En 1976, le volcan guadeloupéen la Soufrière s'était réveillé et menaçait d'entrer en éruption. Devant la possible catastrophe , et peut-être dans le souvenir de la catastrophe de la Montagne Pelée en Martinique, qui avait fait dans les 28 000 morts (les habitants de St Pierre, ville située au pied du volcan), suite à la "nuée ardente" qui avait dévalé la pente même si la Soufrière n'est pas tout à fait le même type de volcan, les autorités avaient décidé d'évacuer les habitants vivant à proximité (ce qui a d'ailleurs fait polémique, y compris parmi les volcanologues). Il faut dire que le volcan tire son nom des fumerolles (les petites fumées qui s'échappent un peu partout sur les pentes du volcan) chargées en soufre (sur l'Etna, c'est de la vapeur d'eau, et donc inoffensif si ce n'est pas brûlant).

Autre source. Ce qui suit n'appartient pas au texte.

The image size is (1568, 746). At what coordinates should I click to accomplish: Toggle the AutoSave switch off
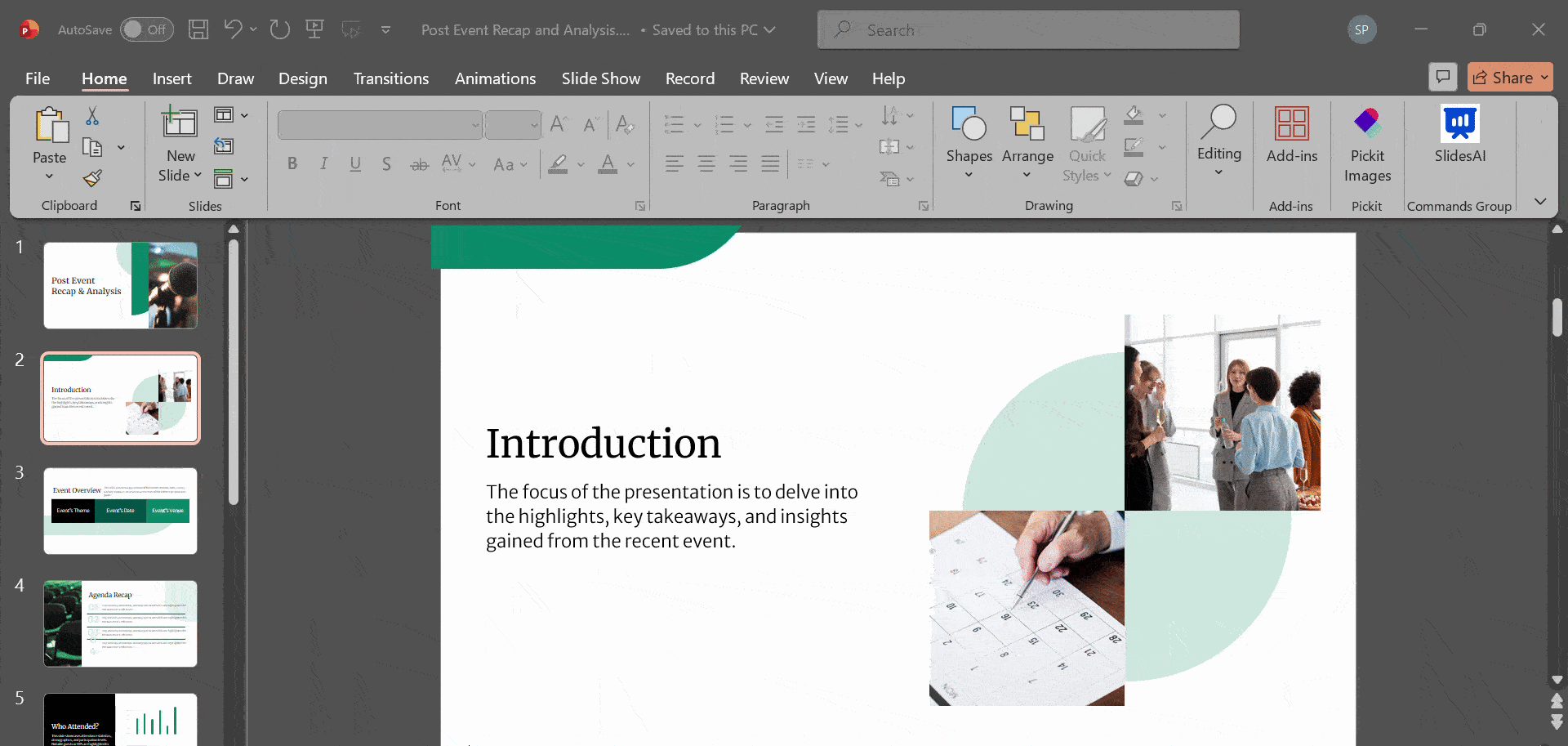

Revenons au film : Herzog s'est surtout intéressé à l'ambiance dans les villes désertées, et aux quelques habitants restés sur place. Cela se révèle intéressant aussi d'un point de vue sociologique, donnant une vision non touristique de la vie sur l'île.
Herzog rappelle aussi l'éruption de la Montagne Pelée en 1902, même si les deux événements ne sont pas comparables.
Il parle d'ailleurs à la fin du film de la catastrophe qui n'a pas eu lieu -comme le laisse déjà entendre le sous-titre qu'il a donné à son film
PS En temps normal (hors périodes de réveil, et en faisant gaffe aux solfatares) le volcan n'est pas dangereux , et on y organise excursions et randonnées.